While few people will rank a colonoscopy as a favorite medical procedure, one statistic argues clearly in its favor: a 90 percent cure rate in colon cancers caught at an early stage. Still, patients often approach the test with a mixture of dread and anxiety. Despite sedation, people fear discomfort, and often put off the appointment.
Results of the double-blind study by doctors at Temple University in Philadelphia were presented at this year’s American Society for Gastrointestinal Endoscopy national meeting.
Their findings align with other research that has shown music reduces anxiety before surgical procedures. Such promising results have led several hospitals around the country to begin studies on how music affects health.
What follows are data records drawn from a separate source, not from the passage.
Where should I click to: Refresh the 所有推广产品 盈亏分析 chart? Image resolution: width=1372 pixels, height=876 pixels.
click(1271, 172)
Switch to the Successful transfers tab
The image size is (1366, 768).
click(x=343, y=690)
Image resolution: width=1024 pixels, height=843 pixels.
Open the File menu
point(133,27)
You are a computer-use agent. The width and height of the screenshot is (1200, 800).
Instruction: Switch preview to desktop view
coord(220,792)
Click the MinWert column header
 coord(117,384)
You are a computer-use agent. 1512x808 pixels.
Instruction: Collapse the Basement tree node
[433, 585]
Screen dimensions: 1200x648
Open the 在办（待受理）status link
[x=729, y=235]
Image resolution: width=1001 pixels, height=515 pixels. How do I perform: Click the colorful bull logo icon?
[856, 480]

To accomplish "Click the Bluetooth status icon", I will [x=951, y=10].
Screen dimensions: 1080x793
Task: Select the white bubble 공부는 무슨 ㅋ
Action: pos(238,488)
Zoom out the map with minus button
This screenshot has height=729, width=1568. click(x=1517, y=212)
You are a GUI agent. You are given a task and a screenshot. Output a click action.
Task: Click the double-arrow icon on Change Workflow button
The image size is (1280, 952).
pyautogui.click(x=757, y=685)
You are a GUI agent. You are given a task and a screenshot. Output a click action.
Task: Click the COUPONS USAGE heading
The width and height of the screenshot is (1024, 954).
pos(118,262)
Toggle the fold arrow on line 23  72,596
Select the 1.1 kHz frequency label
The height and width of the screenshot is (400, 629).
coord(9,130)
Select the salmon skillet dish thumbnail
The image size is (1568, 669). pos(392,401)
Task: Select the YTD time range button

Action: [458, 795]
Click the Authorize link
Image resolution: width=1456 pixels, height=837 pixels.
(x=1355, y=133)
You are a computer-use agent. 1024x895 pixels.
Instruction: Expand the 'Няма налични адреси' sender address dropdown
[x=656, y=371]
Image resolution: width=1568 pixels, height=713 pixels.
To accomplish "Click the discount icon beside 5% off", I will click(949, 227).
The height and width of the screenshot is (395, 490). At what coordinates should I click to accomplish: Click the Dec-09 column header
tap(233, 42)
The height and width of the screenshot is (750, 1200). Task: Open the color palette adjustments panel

In the colonoscopy study, researchers asked 44 female and 29 male subjects to either bring music from home or choose from a selection of available CDs. Before the procedure, ear buds were taped to all of the participants’ ears and volume set to be audible to only the patient.
After the patient received his or her initial dose of medication, an investigator opened a randomized envelope to see if the music selections would be played. Following the colonoscopy, the attending doctor, fellow and nurse evaluated pain, anxiety and comfort levels for each patient. A non-participating medical provider conducted a second, later interview.
Results revealed that those who listened to music required less sedation (3.8 mg of midazolam vs. 4.4 mg, and 87 mcg of fentanyl vs. 93 mcg) yet reported the same comfort levels as those receiving the higher amounts.
The reductions, equal to about one less dose of medication, are considered clinically significant, according to Benjamin Krevsky, M.D., M.P.H., the lead author of the study, who is a professor of medicine at Temple University School of Medicine and director of gastrointestinal endoscopy at Temple University Hospital.
“It’s true that many patients don’t like the procedure,” said Krevsky, “but many find that the preparation for the test is worse than the test itself.”
“Over all, colonoscopies are very, very safe,” Krevsky said. “And while the risks of sedatives are relatively small, in general, less medication is always better.”
Krevsky also notes the decreased drug dose may translate into reduced healthcare costs.
Most of the participants picked gospel tunes, but the type of music didn’t appear to make a difference.
“Offering music makes sense,” Krevsky said. “It has no downside, it may prove beneficial, and patients appear to be satisfied with the procedure.”
All of which may add up to less anxiety and more colonoscopies.